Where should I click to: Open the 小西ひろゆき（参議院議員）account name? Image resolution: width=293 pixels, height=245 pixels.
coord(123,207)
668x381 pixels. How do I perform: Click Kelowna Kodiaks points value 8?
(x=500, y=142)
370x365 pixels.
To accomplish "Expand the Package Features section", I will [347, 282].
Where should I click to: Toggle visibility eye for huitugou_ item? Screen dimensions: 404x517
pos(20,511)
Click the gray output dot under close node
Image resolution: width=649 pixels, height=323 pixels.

* * *

WHAT YOU ARE ASKED TO DO: Can you copy out every one of the records above word for word?

EXERCISE RESPONSE:
Where should I click to: Open the 小西ひろゆき（参議院議員）account name? Image resolution: width=293 pixels, height=245 pixels.
coord(123,207)
668x381 pixels. How do I perform: Click Kelowna Kodiaks points value 8?
(x=500, y=142)
370x365 pixels.
To accomplish "Expand the Package Features section", I will [347, 282].
Where should I click to: Toggle visibility eye for huitugou_ item? Screen dimensions: 404x517
pos(20,511)
Click the gray output dot under close node
Image resolution: width=649 pixels, height=323 pixels.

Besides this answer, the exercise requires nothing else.